WHAT IS BEING ASKED:
Could you please find each line in the records that contains the word "computer" and copy it?

DATA FOR PROCESSING:

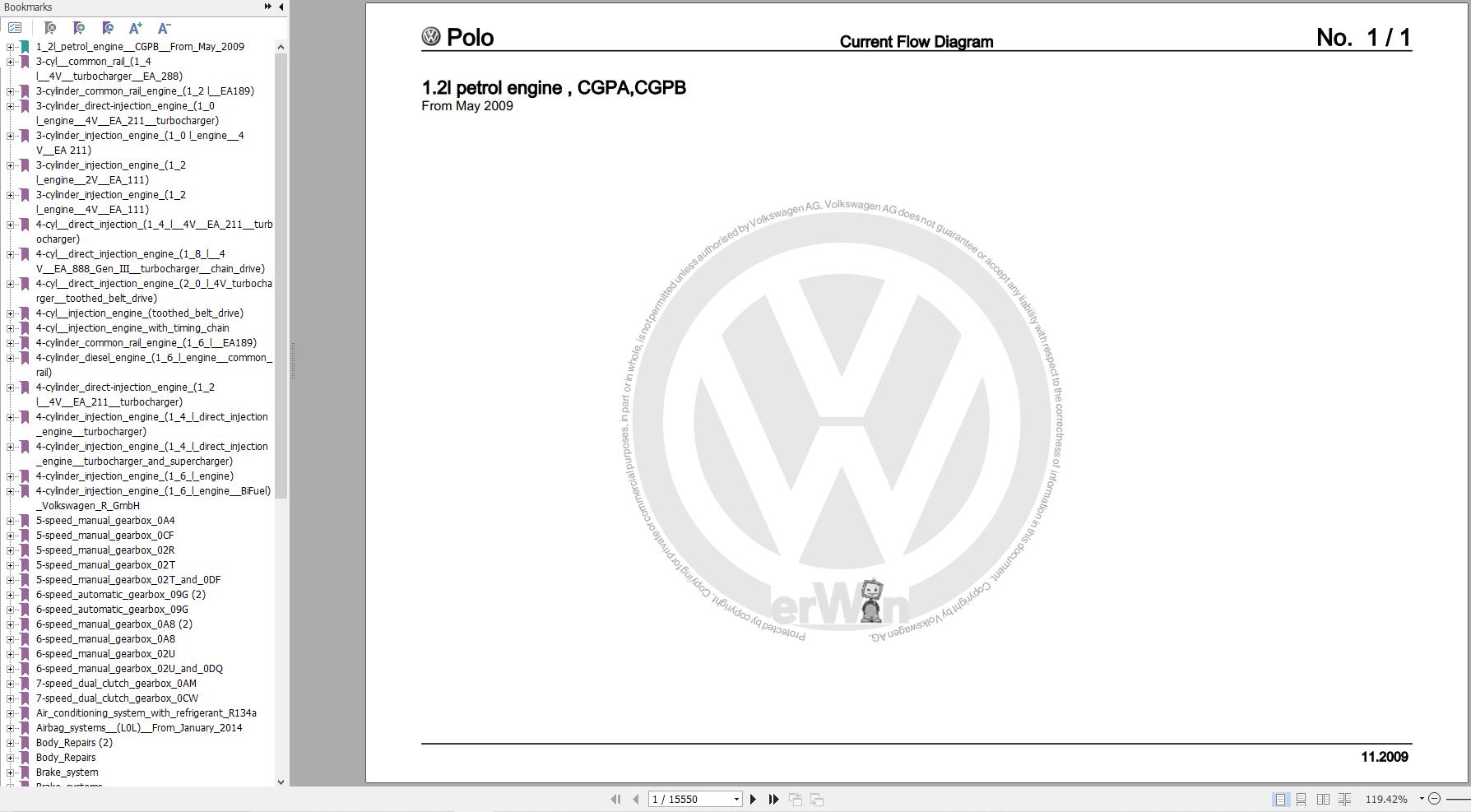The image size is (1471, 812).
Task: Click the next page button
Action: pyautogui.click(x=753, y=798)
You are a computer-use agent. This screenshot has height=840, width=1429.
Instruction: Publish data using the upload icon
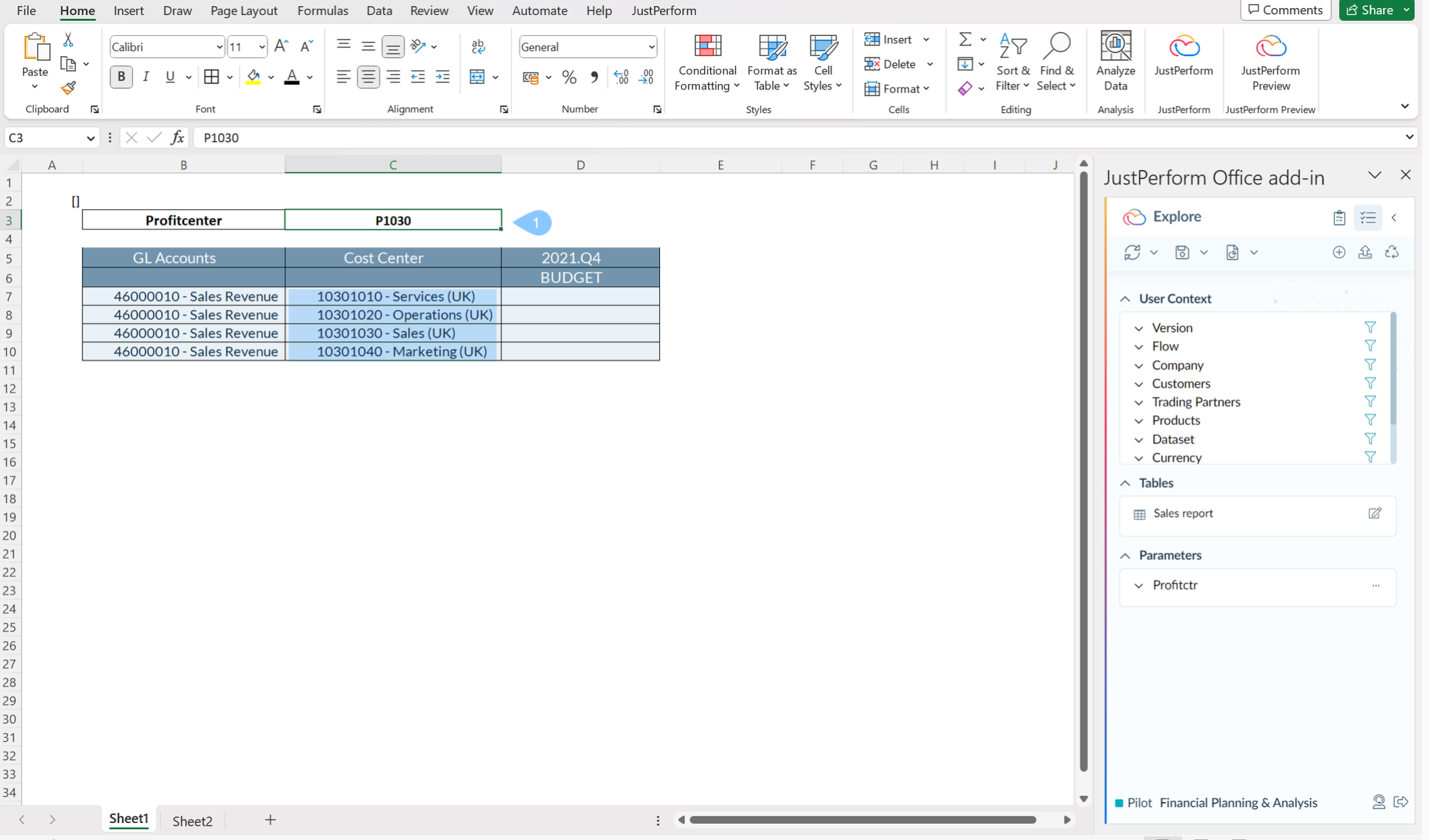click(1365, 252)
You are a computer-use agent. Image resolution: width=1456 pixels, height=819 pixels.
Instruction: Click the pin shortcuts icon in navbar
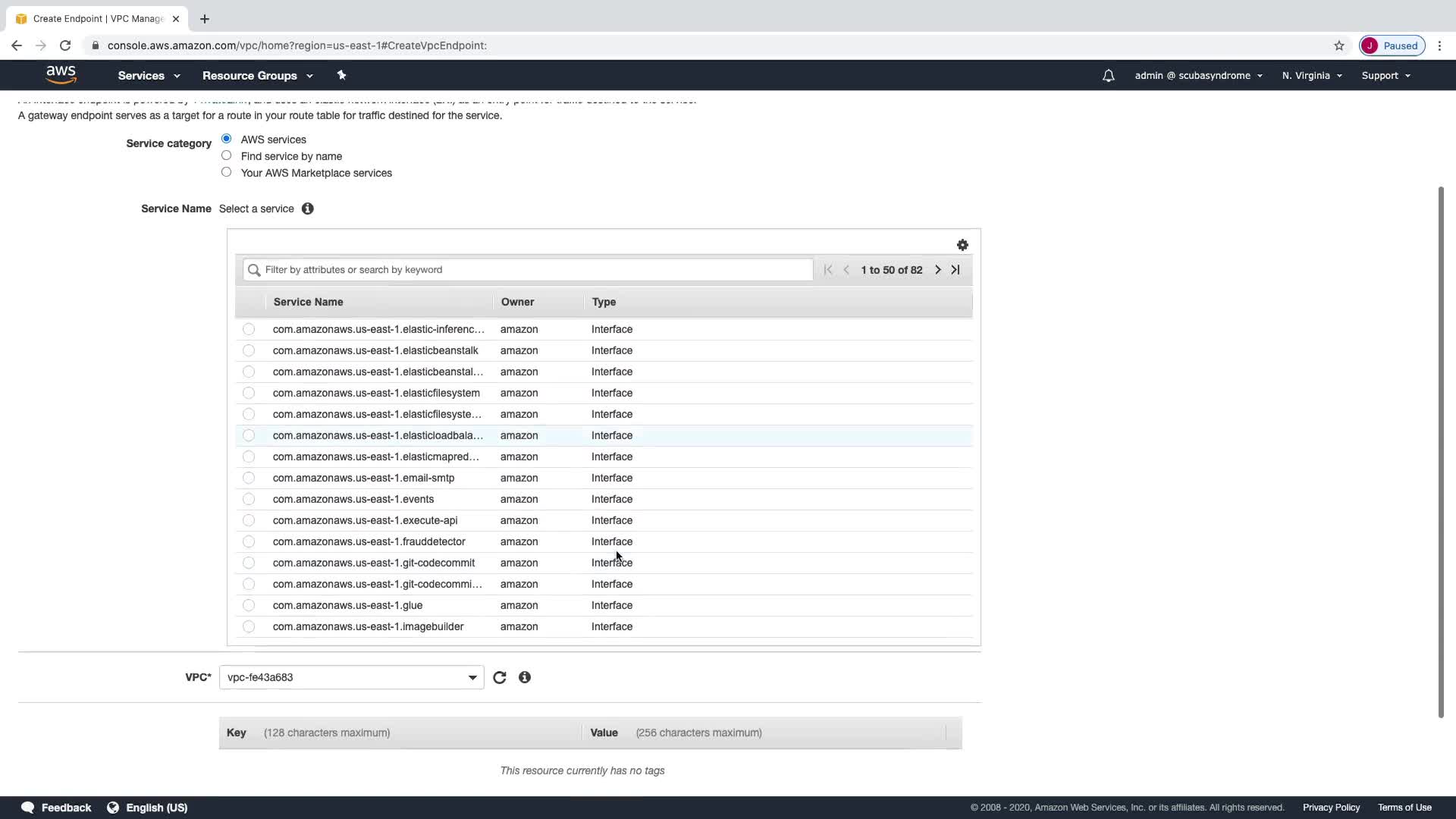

SOLUTION TO THIS TASK:
You are a computer-use agent. This screenshot has height=840, width=1429.
You are a computer-use agent. Image resolution: width=1456 pixels, height=819 pixels.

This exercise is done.